One walking trail in Mountain Green parallels old highway, directly east of the Mountain Green exit. This walking trail was a community effort and took the dedicated work of many individuals to make it a reality. In 1993, it was recognized by members of the community that a safety hazard existed for young children, walkers, and bike riders who traveled from Monte Verde, Polls and the Highlands to the Old Farm Market or from one subdivision to the other. Pedestrians had to walk on the edge of old highway road which is the main thoroughfare through Mountain Green and connects to Trappers Loop. Especially because of the increased traffic from Ogden Valley due to the completion of Trappers Loop road and the fact that this traffic had to use the old highway in order to connect with the interstate, an effort was made to solve the safety hazard—by creating a walking path.
The Mountain Green Ward Relief Society was looking for a Sesquicentennial project--a project that would benefit the whole community. After considering several nominated projects, the Relief Society decided on the walking trail. The leaders of the Relief Society attended meetings with officials in Park City—where there are many walking trails—and also with the Roads and Recreation officials in SL. They were told of a grant given out by UDOT, and they spearheaded an effort to apply for a grant-- Federal Highway Enhancement Funds--that was expressly for the purpose of helping communities construct walking paths. The leaders of the Relief Society at that time were Debbie Smith, Vicky Weaver, and Connie Abplanalp. Later, Carol King became a counselor instead of Vicky Weaver.
It was a long process because to get the state money for the walking path, matching funds had to be raised (the community must pledge 20% --a total of $34,000. to the 80% provided by UDOT). These funds could be in-kind—in the form of community labor or donations. Donations were asked for and many people volunteered time, materials and money. Significant donors were Parson’s Cement ($20,000), Gibbons and Reed (3,000), Wilkinson Construction (5,000) and county commissioner Mike McMillan ($1,000). Others pledged smaller amounts and the balance was paid by an anonymous donor. Some Relief Society sisters even enrolled in a flagging course, so they could direct traffic during the construction.
County officials gave the go ahead and oversaw the construction with the idea that costs would be paid by the grant and community matching funds. However, when the grant was awarded to Mountain Green and the supplies and volunteers were in place, there were significant delays with the contractor and significant cost overruns. Another community group led by MikeWasuita applied for a similar grant to pave the area by Dry Creek and had put in a bridge there with the funds. Because they ran into the same cost overruns due to the regulations UDOT required, it was agreed to apply the remaining funds on that grant to the original trail--to complete it.

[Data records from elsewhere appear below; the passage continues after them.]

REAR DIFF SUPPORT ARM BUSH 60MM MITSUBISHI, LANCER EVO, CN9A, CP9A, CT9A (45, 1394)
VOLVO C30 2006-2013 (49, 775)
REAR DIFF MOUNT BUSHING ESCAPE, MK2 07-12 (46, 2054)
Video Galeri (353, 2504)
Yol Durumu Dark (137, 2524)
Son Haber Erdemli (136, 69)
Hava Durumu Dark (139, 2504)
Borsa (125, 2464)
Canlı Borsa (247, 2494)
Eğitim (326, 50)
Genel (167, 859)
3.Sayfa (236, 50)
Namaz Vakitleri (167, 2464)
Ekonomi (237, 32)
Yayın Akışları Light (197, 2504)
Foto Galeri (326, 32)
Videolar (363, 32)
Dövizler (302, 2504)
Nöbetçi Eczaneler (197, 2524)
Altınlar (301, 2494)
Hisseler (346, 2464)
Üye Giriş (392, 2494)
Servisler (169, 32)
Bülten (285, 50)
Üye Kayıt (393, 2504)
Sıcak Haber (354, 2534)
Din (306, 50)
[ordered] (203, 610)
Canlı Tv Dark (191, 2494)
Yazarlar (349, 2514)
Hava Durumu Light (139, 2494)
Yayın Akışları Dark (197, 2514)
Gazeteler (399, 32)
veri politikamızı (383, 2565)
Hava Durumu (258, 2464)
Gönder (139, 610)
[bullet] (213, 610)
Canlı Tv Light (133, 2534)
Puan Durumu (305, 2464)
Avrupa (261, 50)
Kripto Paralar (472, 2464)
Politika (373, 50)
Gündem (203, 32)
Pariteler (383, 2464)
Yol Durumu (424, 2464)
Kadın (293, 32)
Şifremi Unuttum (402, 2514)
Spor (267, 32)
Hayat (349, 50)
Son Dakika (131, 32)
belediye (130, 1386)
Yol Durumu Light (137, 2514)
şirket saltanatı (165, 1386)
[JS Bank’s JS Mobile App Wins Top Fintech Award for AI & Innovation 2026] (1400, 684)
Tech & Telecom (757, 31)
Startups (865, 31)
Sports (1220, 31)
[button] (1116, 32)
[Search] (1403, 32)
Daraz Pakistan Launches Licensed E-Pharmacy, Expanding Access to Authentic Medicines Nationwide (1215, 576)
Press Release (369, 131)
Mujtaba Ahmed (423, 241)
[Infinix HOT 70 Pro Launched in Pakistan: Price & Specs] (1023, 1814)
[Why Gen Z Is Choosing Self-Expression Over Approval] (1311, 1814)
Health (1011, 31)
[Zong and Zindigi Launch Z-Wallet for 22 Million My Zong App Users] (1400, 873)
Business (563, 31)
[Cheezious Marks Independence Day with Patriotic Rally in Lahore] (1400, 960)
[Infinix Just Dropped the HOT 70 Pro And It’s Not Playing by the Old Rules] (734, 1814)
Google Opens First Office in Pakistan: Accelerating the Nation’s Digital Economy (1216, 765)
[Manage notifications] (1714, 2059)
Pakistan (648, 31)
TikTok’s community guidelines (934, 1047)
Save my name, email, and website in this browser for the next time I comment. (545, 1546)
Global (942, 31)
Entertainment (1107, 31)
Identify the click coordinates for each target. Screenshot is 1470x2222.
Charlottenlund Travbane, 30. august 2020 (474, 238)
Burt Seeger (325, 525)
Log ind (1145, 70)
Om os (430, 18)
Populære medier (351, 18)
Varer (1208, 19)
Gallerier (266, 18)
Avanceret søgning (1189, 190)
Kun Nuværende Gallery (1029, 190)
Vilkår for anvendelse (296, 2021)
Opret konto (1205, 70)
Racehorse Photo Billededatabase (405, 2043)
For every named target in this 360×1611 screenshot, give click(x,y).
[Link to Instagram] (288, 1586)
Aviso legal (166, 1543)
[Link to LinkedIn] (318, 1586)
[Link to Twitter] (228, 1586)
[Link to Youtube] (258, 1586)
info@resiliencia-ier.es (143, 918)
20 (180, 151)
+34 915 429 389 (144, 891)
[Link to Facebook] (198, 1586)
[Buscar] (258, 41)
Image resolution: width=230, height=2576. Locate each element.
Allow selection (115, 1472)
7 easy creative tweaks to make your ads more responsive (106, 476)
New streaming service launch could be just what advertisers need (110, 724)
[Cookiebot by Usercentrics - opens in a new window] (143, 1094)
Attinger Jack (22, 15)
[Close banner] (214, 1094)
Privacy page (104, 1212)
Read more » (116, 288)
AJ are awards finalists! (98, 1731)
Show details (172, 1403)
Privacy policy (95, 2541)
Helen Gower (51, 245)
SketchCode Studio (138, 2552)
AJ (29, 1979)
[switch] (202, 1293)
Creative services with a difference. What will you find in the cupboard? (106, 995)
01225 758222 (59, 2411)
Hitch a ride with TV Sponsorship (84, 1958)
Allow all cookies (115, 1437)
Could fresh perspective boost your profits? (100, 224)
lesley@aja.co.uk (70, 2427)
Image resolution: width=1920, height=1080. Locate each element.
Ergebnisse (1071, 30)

Construction on the original project didn’t begin until 1998—five years after the project was originated. The asphalt path from east of Monte Verde to Old Farm Market was completed with two cement bridges with iron railings crossed over two creeks—all on federal road right of way. A short sidewalk section that is part of the subdivision at the bottom of the Highlands makes up part of the walkway. Brian Richards, as part of his Eagle Project, poured cement into the sidewalk landscaping area to enlarge the sidewalk for the walking path. The walking path has been there for fourteen years, and members of the community enjoy utilizing It has helped with safety issues by allowing everyone to walk a few feet inside the shoulder of the road—and not on the highway!
After 14 years of use, the first trail needs a coat of asphalt to help preserve the walking trail. The bridge railings are starting to rust and need painting. These repairs would be good Eagle projects—two, three, or more projects. The path resurfacing would probably take two evenings with people sweeping to prepare the trail and then when the asphalt was delivered, to use mops to spread the coat. If any prospective Eagle scouts or others that want to do a service project are interested, they can contact Brad Richards at 801-391-4910 for details.
The second walking path is one that Rulon Gardiner constructed as part of the Cottonwoods Subdivision. The original plat for the subdivision was registered with the county in 2004 and development started in 2005 or 2006. The path is ascetically pleasing and zigzags outside of the fences of the new houses. The path in this area is cement and the walking path also goes north up the hill (and turns into asphalt) to another phase of the cottonwoods subdivision. If you are walking, you can wind around the hillside to either the new subdivision or cross the road and head south again around the reservoir. Connie Alplanalp says the path around the reservoir is about a mile and the total walking path is about 3 miles—if you connect to the sidewalks in the upper Cottonwoods Subdivision.
This walking trail was part of the original proposal presented to the Morgan Co. Planning commission by Rulon Gardener Construction. It is representative of the kind of planning that adds to communities and is cognizant of community needs—exercise and safe outdoor trails. I have been on both these trails on the warmer than usual days this month. It is nice to have such pleasant places to walk!